La Coupe du monde 2026, organisée conjointement par les États-Unis, le Canada et le Mexique, a été le théâtre d'un des plus grands scandales de son histoire récente. La défaite cinglante de l'équipe des États-Unis face à la Belgique, sur le score de 4-1, a été immédiatement reliée par de nombreux observateurs à l'intervention du président Donald Trump auprès de la Fédération internationale de football association (Fifa).

L'intervention présidentielle en amont du match

Quelques jours avant cette confrontation, le président Trump était intervenu personnellement auprès du président de la Fifa, Gianni Infantino, pour faire annuler un carton rouge reçu par l'attaquant américain Folarin Balogun lors d'un match précédent contre la Bosnie-Herzégovine. Balogun avait été expulsé pour un tacle jugé dangereux sur le joueur bosnien Tarik Muharemovic. La sanction, initialement confirmée par les instances disciplinaires, a été levée après un appel direct de la Maison-Blanche, permettant à Balogun de participer au huitième de finale contre la Belgique. Le président de la Fifa a été vu portant une casquette américaine lors d'une réunion officielle, ce qui a alimenté les critiques sur son alignement avec l'administration américaine.
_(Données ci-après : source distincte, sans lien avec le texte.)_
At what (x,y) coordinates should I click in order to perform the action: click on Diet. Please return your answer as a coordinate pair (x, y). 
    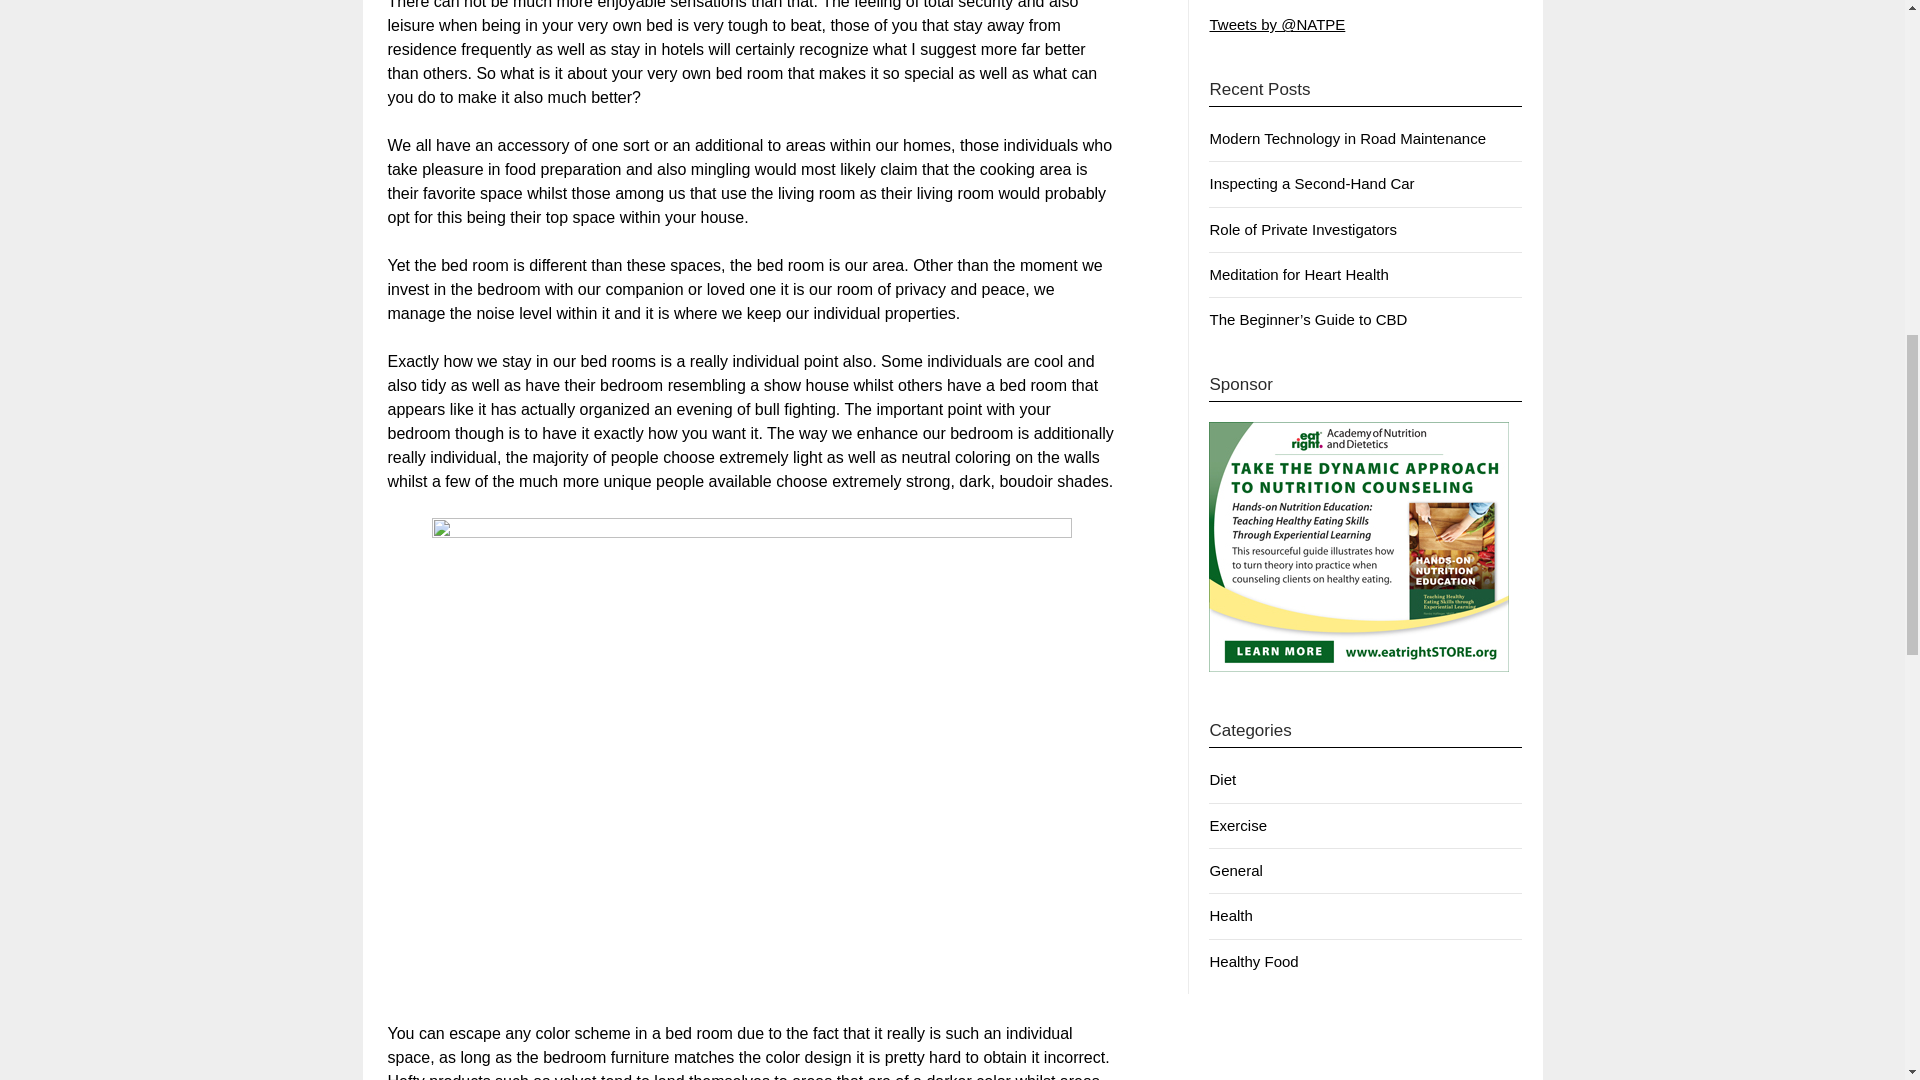
    Looking at the image, I should click on (1222, 780).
Un match sous haute tension

Sur la pelouse, les États-Unis se sont inclinés lourdement devant une équipe belge inspirée. Malgré le retour de Balogun, l'attaquant n'a pas pesé sur la rencontre, tandis que la défense américaine a craqué à plusieurs reprises. Le sélectionneur américain a tenté de justifier la performance de son équipe en évoquant des facteurs tactiques, mais la polémique sur l'ingérence politique a occulté le débat sportif.

Les réactions et les conséquences

L'ancien international et consultant Frank Lebœuf a qualifié la situation de « honte pour le football », dénonçant une « ingérence politique inacceptable ». La presse belge a titré sur « le triomphe de la logique sportive », tandis que les médias américains ont fustigé une « humiliation nationale ». Le président Trump, de son côté, a tenté de minimiser l'impact de son intervention, affirmant que la défaite était due à des « erreurs défensives ». La Fifa, par la voix de son président Gianni Infantino, n'a pas commenté directement l'incident, mais des sources internes évoquent des tensions au sein du conseil de la fédération.

Un précédent dangereux pour l'intégrité du sport

Ce scandale relance le débat sur les relations entre le pouvoir politique et les instances sportives internationales. La décision de la Fifa de céder à la pression de la Maison-Blanche est perçue comme un dangereux précédent, susceptible d'encourager d'autres gouvernements à intervenir dans les décisions arbitrales. La seconde moitié du mandat américain à la tête de la Coupe du monde est désormais entachée par cette affaire, et des appels à une réforme des processus disciplinaires de la Fifa se font entendre. La déroute sur le terrain n'est que le reflet d'une défaite plus large pour l'intégrité du football mondial.